I’ve loved the dream of chatting with computers since I was really little getting my Commodore 64 to say naughty words using S.A.M.

TV, film, and videogames grew that curiosity through KITT from Knight Rider, HAL from 2001: A Space Odyssey, that Mission Impossible intro, GLADoS from Portal, and more recently with the (slightly problematic) Ava from Ex Machina and Samantha from Her.

The introduction of Siri for voice home automation was pretty dreamy – being able to ask Siri to turn on and off lights, heaters, close blinds, and tell me the CO2 levels in our home blew my mind.

But Siri’s limitations are quickly reached when trying to have a conversation with it.

So when OpenAI announced ChatGPT the first thing I imagined was being able to build a better Siri, and maybe get close to something like Samantha.

Experiments with the Python OpenAI package worked out pretty nicely, so I decided to get a bit meta and co-build a voice chat with GPT-4 itself using Whisper for text transcription and Eleven Labs for the compelling text-to-speech part.

Code: github.com/sighmon/chatgpt-voice

Next I wanted to be able to take Samantha with me wherever I went, so an iOS version was needed. Again I asked GPT-4 to help me build a SwiftUI version. Because iOS has a Speech Recognition API built right in I decided to use that over Whisper for now, but it’ll be interesting to watch the Whisper.cpp project and see how it evolves.

Code: github.com/sighmon/os-one

Apple App Store: apps.apple.com/app/os-one/id6447306476

Screenshots of the OS One app for iOS that simulates Samantha from the movie Her. Shown are the home screen, settings screen, list of conversations, and record of a consversation.

There’s a little bit of setup to get going – after signing up for API Keys for both OpenAI and Eleven Labs, paste them into the settings view (the gear icon on the home screen) and toggle on Samantha from Her.

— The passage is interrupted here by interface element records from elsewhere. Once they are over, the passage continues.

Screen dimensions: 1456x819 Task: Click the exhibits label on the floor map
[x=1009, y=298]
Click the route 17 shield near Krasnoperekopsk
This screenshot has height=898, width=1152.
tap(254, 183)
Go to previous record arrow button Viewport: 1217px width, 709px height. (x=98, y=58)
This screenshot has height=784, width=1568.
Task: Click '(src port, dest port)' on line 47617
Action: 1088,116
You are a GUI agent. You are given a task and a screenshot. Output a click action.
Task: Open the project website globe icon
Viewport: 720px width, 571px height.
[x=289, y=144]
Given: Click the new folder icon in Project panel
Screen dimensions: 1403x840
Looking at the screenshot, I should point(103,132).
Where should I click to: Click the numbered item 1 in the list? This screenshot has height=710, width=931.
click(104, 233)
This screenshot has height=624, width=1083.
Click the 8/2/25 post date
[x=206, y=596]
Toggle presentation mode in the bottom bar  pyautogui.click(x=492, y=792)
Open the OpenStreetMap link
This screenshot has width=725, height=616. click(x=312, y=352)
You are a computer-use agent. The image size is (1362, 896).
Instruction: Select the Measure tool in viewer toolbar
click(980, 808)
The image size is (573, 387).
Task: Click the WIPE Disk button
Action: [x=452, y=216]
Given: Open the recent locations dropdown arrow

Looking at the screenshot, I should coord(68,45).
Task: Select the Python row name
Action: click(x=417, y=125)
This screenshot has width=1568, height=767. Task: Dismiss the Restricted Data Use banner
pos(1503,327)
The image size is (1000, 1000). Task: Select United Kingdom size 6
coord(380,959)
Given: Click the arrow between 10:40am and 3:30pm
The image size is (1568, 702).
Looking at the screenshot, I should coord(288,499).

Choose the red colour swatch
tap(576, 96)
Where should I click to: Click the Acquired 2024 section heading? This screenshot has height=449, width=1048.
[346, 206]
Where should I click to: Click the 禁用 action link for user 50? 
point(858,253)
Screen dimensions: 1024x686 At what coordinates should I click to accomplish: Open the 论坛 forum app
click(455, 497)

The Eleven Labs text-to-speech is amazing – but expensive. So in the future I might try and get a Bark server running and migrate over if it’s fast enough.

Here’s the cost breakdown for almost a month of usage:

  • OpenAI: USD $3.10 (mostly GPT-4 which translates to ~52,000 tokens)
  • Eleven Labs: USD $22.00 (100,000 characters or ~2 hours of audio)
  • Total: USD $25.10 (AUD $38)

Toggling between gpt-3.5-turbo and gpt-4 gives a huge difference in speed (2x) and price (30x), but gpt-4 gives so much better results that I find it worth the cost… for now.

Let me know what you enjoy chatting with her about.